Pursuing his father's dream for him to play Major League Baseball, Jordan batted .202/.289/.266 as a 31-year-old with the Class AA Birmingham Barons of the Southern League. Not great, but not that much below team averages that season. Playing for skipper Terry Francona, Jordan also stole 30 bases, walked 51 times and threw out six runners on the bases. There was some talent there. But Jordan never played organized baseball again, returning to the NBA in 1995 and winning three more championships with Chicago. Go Bulls.

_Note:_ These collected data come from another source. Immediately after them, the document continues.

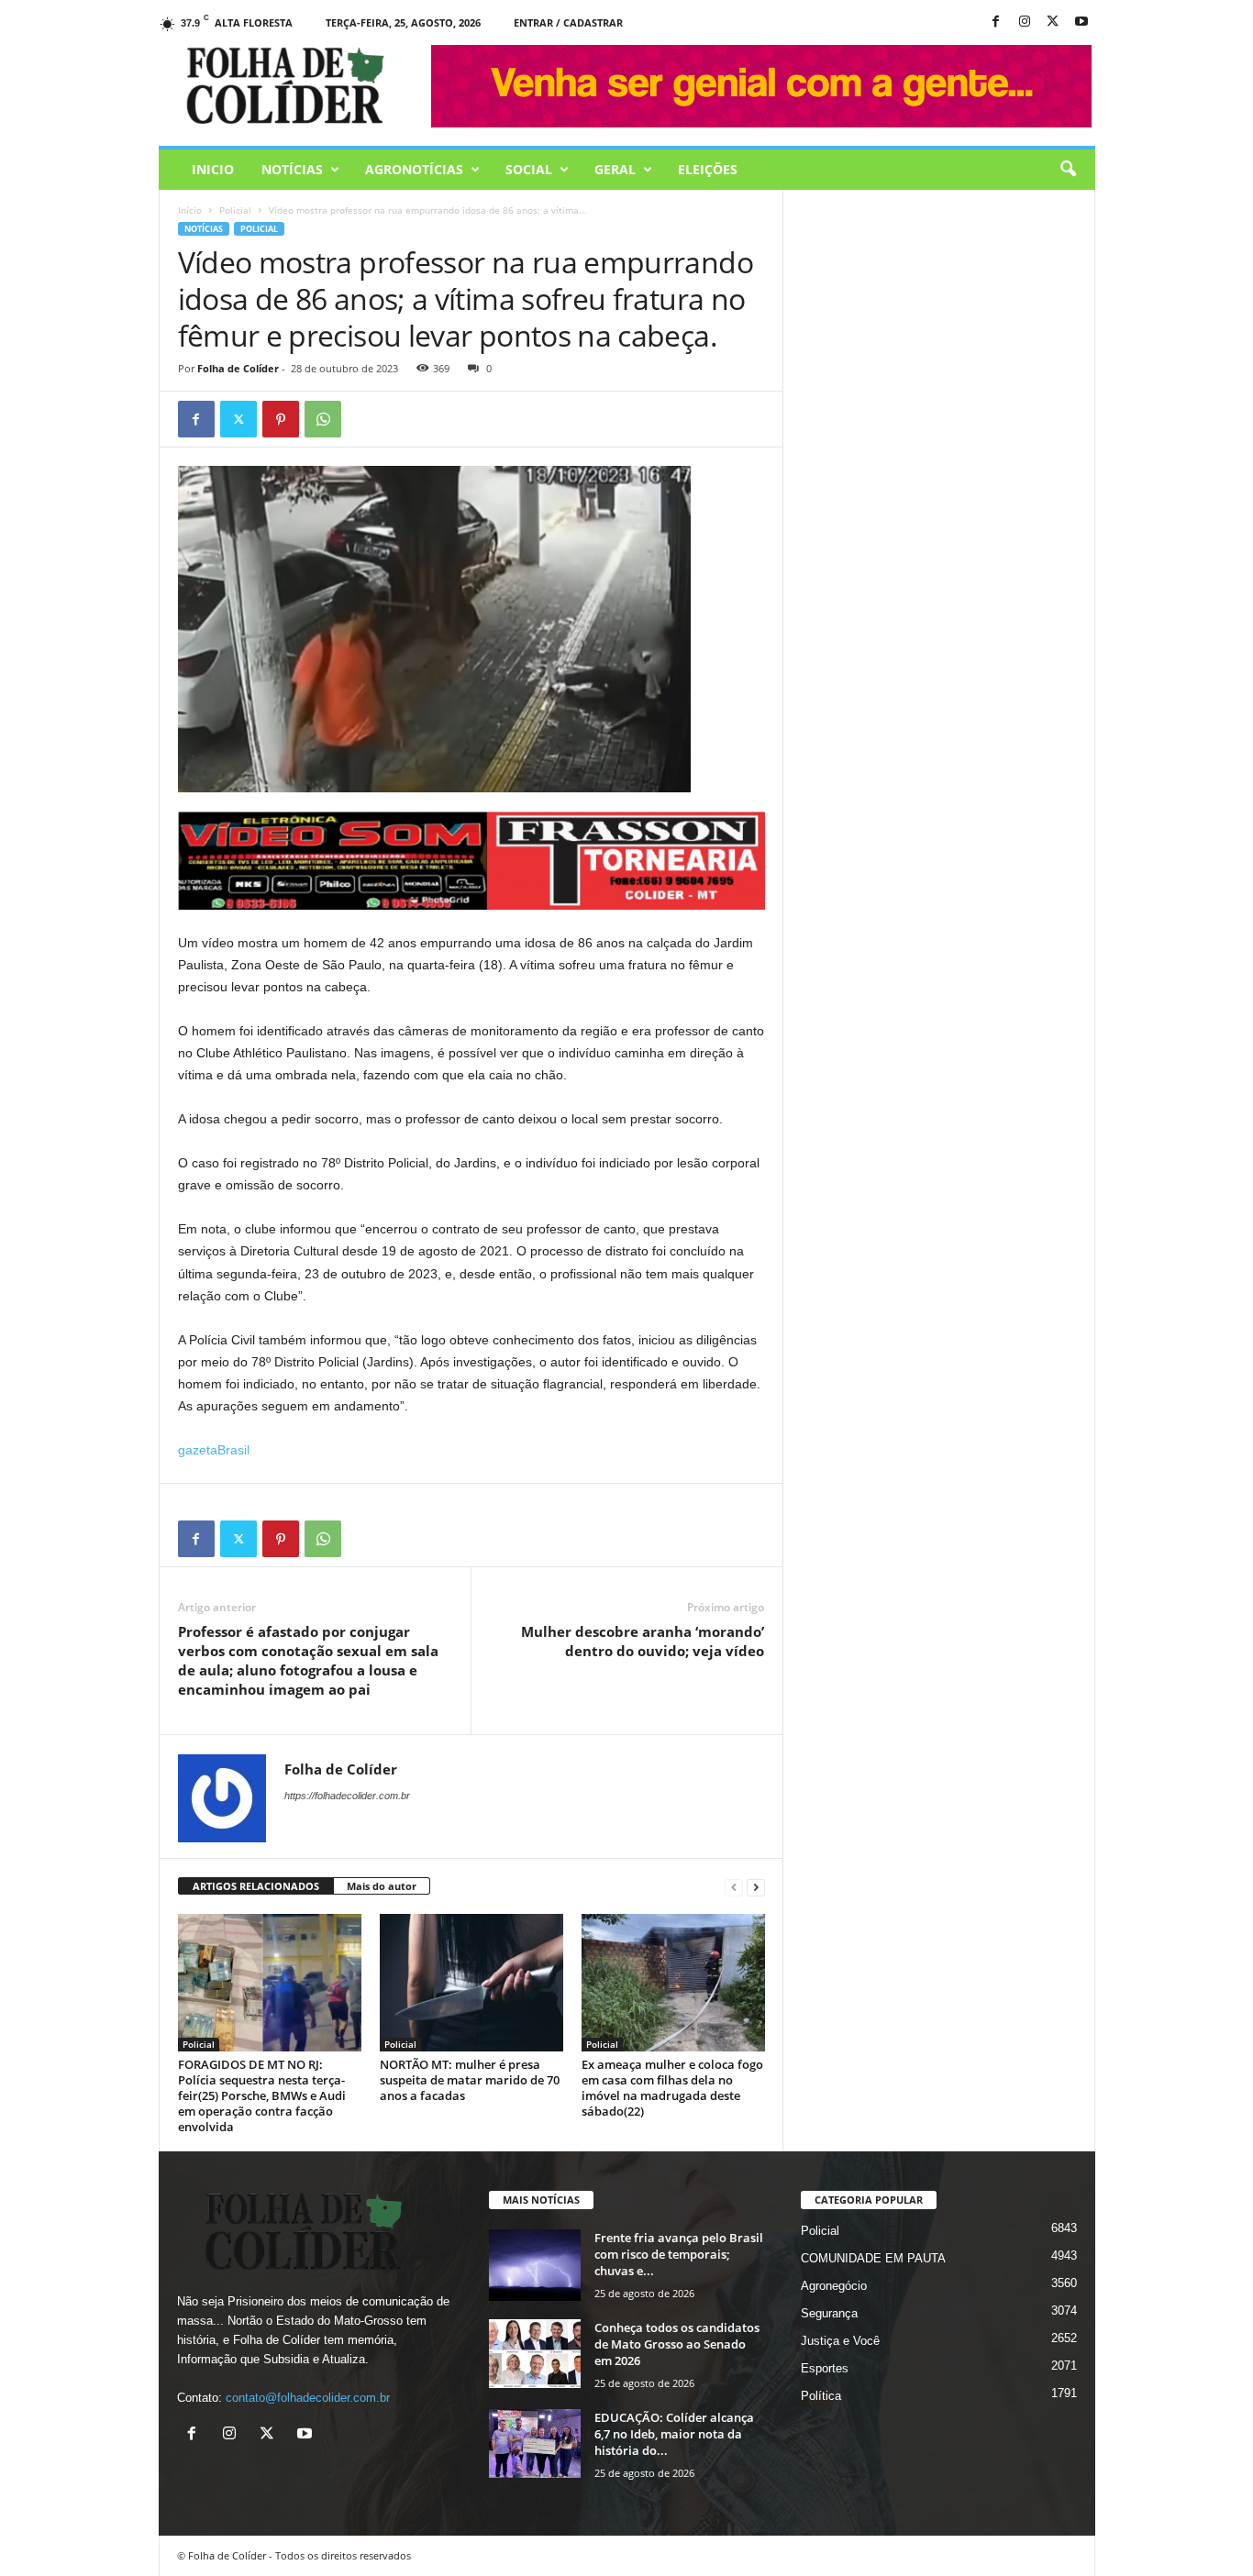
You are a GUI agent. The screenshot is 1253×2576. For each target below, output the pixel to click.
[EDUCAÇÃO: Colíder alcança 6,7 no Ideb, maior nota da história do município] (535, 2443)
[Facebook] (996, 22)
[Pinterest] (280, 419)
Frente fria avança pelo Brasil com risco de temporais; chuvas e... (678, 2254)
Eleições (707, 169)
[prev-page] (734, 1886)
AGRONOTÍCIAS (414, 169)
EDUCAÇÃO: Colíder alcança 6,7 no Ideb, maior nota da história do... (674, 2434)
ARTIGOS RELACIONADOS (256, 1886)
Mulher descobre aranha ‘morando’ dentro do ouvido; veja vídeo (642, 1641)
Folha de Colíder (238, 368)
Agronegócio (834, 2286)
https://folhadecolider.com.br (347, 1795)
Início (190, 210)
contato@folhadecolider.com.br (308, 2398)
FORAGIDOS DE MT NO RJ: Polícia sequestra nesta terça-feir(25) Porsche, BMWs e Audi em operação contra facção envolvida (262, 2095)
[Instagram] (1025, 22)
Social (528, 169)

To mark the occasion of Jordan's baseball turn, Nike is manufacturing Air Jordan 9 Retro “Barons." This is how the shoes are described by John Kim of Sneaker News:
Even after the successful “Kilroy Pack” in 2012, Jordan Brand continues to give these Jordan shoes some love as we get another look at the upcoming Air Jordan 9 “Barons” – a pair paying tribute to Jordan’s endeavors on the baseball diamond. Featuring the classic White Sox system colors with pinstriping on the interior and “45″ stitched on the heel, the Air Jordan 9 “Barons” almost seem like an immediate extension from the Kilroy joints.
Kilroy was here, eh? Looks more like Motorboat Jones to me. Now, before you run out to your local Stride Rite, note the price for a pair at Sole-UP.com: $545.00. And then there's shipping. Shop around and find them for perhaps $170 elsewhere. It's not just M.J.'s fault. That's the going rate for certain kinds of gym shoes these days. People will pay. America!
Footwear aside, a lot of folks short-sightedly took shots at Jordan for trying to play baseball, but it was one of the coolest things an athlete has ever done, and his was the only happy baseball story of the entire 1994 season — with major leaguers on strike and MLB canceling the World Series. If you have $545-plus of disposable income, perhaps you'll want to reminisce about Michael Jordan the baseball player while wearing your No. 45 "Barons."